11 January 2017 | media

Diana Amundsen is an inspiration, and finds inspiration in the people and communities around her. Diana completed her Bachelor of Arts at Waikato University in 1988 and nearly thirty years later returned to study for a PhD in Education, researching transition experiences of Māori students into tertiary education.

The title of her PhD is “Ngā Huarahi e Taea: Pathways to the Possible” and she expects to finish at the end of 2018, thereafter continuing to be involved in tertiary education in the Bay of Plenty region.

“Tauranga is a fast developing area and I would like to be part of our growth story,” Diana muses.

In between her undergraduate degree and PhD she gained two postgraduate qualifications, a husband and three daughters who, she says, “are a constant source of inspiration to me”. In 2005 Diana completed a Master of Arts at the University of Hawaii and in 2010 a Graduate Diploma of Teaching (Secondary) at Bethlehem Tertiary Institute.

With her day to day doctoral research costs increasing Diana’s supervisors, Professor Brian Findsen and Dr Lesley Rameka encouraged her to apply for the Tertiary Education Union (TEU) Crozier Scholarship and to her surprise she was unreservedly elected as the scholar for 2017.

“The generosity of the TEU Crozier Scholarship funding will help me to acknowledge and recognise the student volunteers who are continuing with our project next year. Day-to-day costs such as koha for their time, morning teas, petrol and travel assistance, and printing have all come out of my own personal funds. I will also be able to attend maraes, small gatherings and large conferences,” says Diana.

Diana is a self-professed consummate researcher and describes her studies as “exciting”.

“I don’t really have a lot of spare time because I am the type of person who usually fills my waking hours as much as possible.
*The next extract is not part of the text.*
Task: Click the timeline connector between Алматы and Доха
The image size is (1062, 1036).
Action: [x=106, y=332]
I love to study and research.”

To relax she listens to or plays music: the Western flute or Japanese bamboo flute, the piano, and is now learning African drumming.
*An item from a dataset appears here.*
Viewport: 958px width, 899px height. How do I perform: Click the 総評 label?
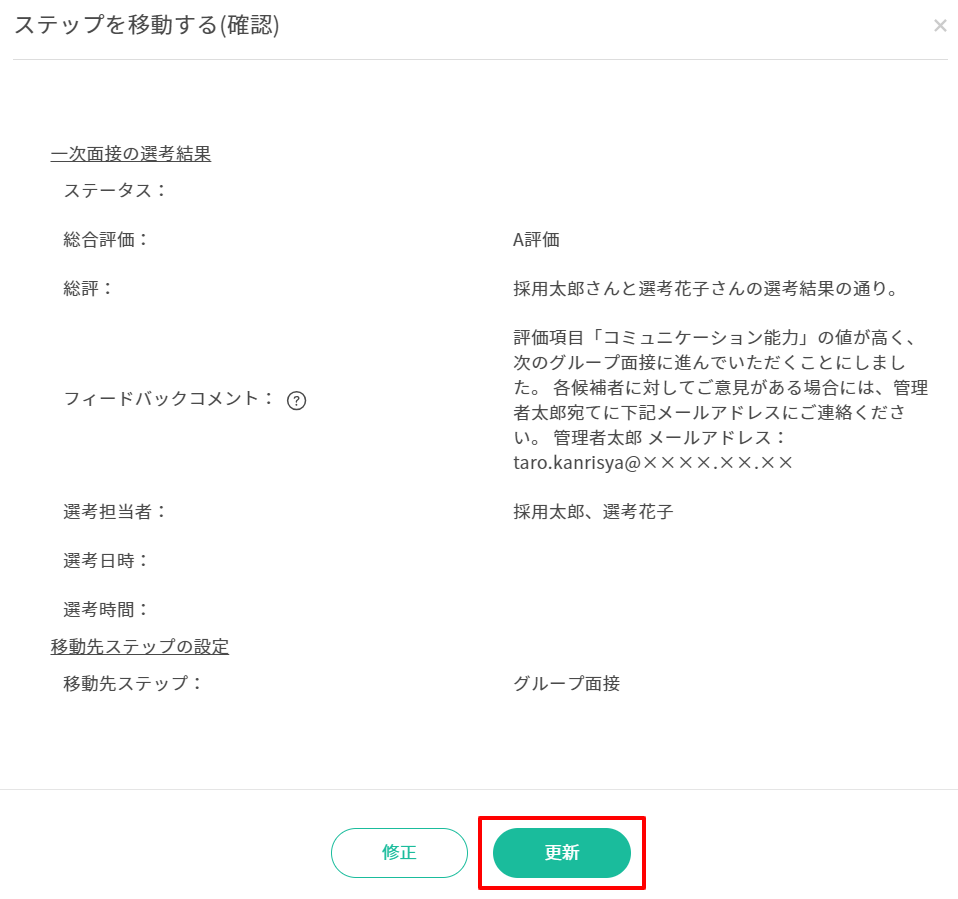click(88, 288)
Neither of Diana’s parents went to university, and she spent her childhood years on a fruit orchard in rural Bay of Plenty, walking to school barefoot and taking hotter days off to go to the beach.
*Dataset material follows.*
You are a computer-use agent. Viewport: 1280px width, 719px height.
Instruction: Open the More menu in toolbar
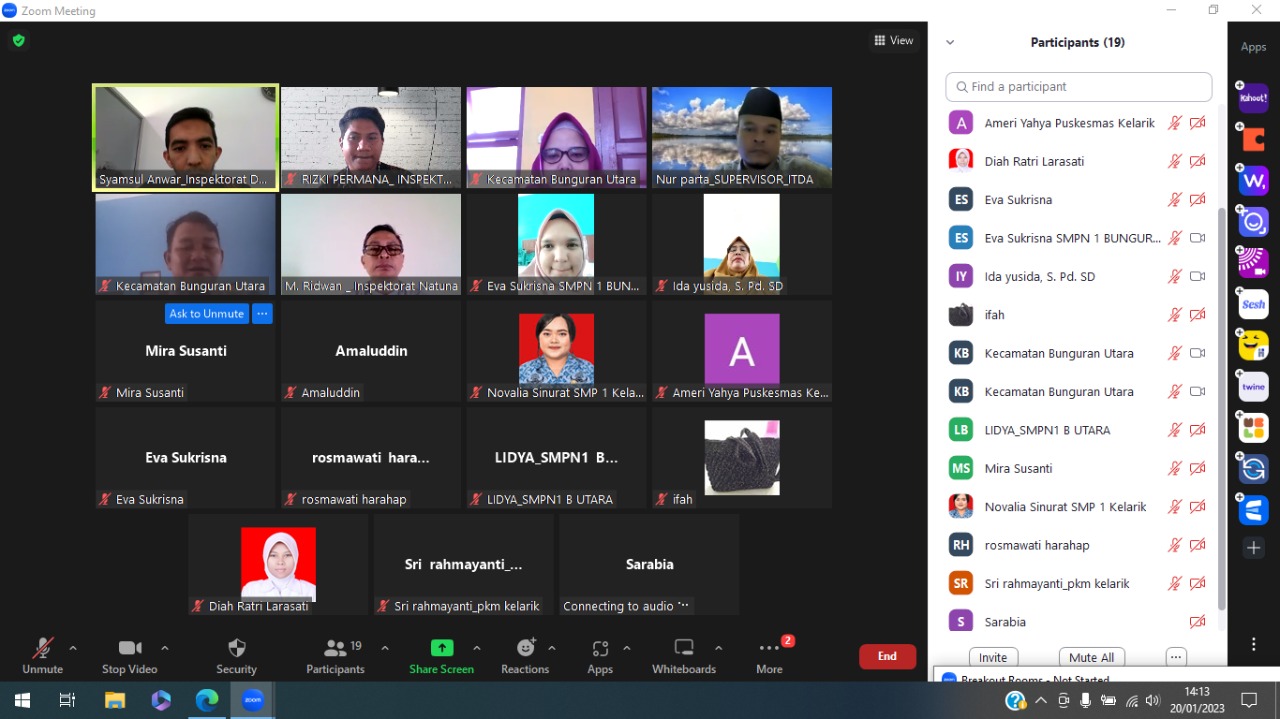769,648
“I didn’t know much about the wider world around me, just the community I grew up in,” she explains. “Our parents and grandparents taught us that we belonged to a family, a community, and we had to support each other by doing the best we could, no matter what.”

The TEU Crozier Scholarship is managed by Universities New Zealand – Te Pōkai Tara and awards $5,000 to one postgraduate student every year to support research into aspects of higher education, including issues relating to the health and wellbeing of staff and students.